Mulling over these questions later that evening while watching a bit of TV – it does sometimes happen in this household – I was struck by something really rather profound said by one of the characters in The Missing, a programme made by the BBC (of course) and whose second series was filmed in 2016. Both series were well received and well-watched, it appears, although it is an open question as to whether such a series – set in Europe, featuring characters speaking languages that are not their own and, where they are speaking their own language, the dialogue is not always sub-titled into English – would be commissioned in these Brexter’d Isles today. Anyway, Julien Baptiste, a retired (and ill) detective, is travelling in 2014 in northern Iraq/Iraqi Kurdistan to find evidence in support of a promise made to a parent of a murdered teenager and he has procured Stefan Andersson, a journalist, as travelling companion. Reaching the city of Azwya, which has been the subject of recent intense fighting between Isil forces and the Kurdish Peshmerga, they first encounter utter desolation – not a soul in sight and every building stripped back to the bare bricks by shells and gunfire, roofless and only frames where windows and doors used to be, concrete acting as road blocks and rubble everywhere. Later, they sit down watching some young lads playing football, while some semblance of normal life returns behind them. People had, it seems, been in hiding from the fighting.

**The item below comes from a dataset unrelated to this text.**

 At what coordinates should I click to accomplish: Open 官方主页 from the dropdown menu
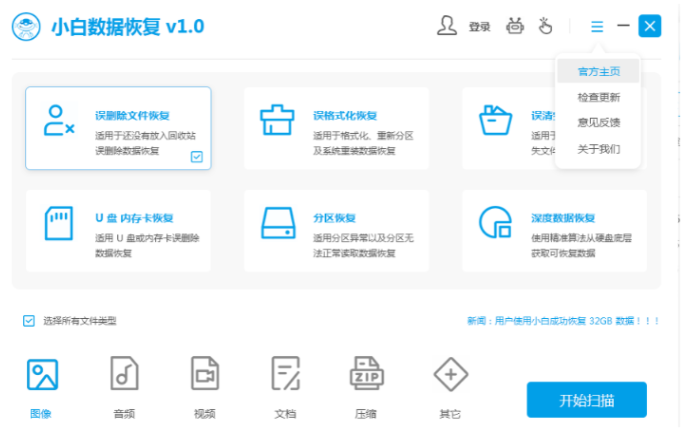pos(598,72)
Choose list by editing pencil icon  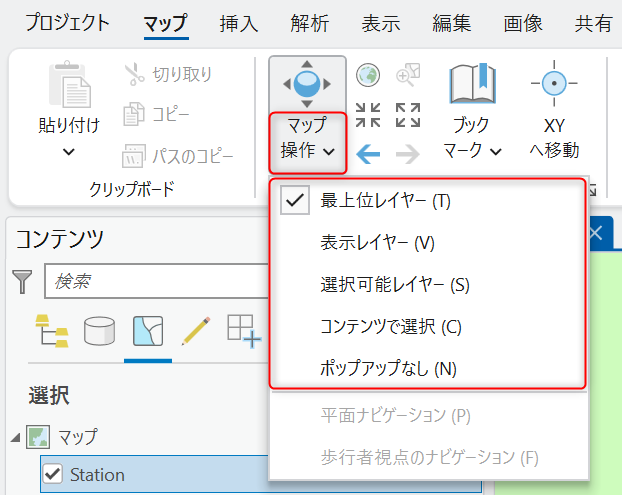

Baptiste: ‘Remarkable, is it not? In front of all this, people still go about their business.’

Andersson: ‘This is the only way of taking control of your life, I suppose. Feeling like your future is in your own hands for a change.’ (The Missing, Series II, programme 2 ‘The Turtle and the Stick’ @ 42.05)

It struck me immediately that this is likely to be a time-honoured response to disaster, whether in Azwya in the middle of the Iraq War; or on Doggerland or on Scilly thousands of years ago. Faced with problems that are external in nature and environmental, which wreak their own havoc and which exist beyond your own control and your own plans, your choices are limited – of course, you organise to fight back, however you can and by whatever means. But, ultimately, you stay because that remains your decision and, when everything else is being taken away, that decision – perverse as it might sometimes appear – is the only thing that remains your own and within your own control.

Right there, under our feet

It’s been an interesting week for archaeology what with Milly, a 13-year-old, discovering a horde of Bronze Age axes in Royston (on her third metal-detecting trip, natch); and publicity arriving for a very well-kept secret find, in a farmer’s field in Rutland, of a Roman villa complex with a mosaic depicting Homer’s The Iliad. Both go to prove the old adage that you never know what’s under your feet – and that probably every grass-covered hillock in otherwise broadly flat ground is likely to be of potential archaeological interest.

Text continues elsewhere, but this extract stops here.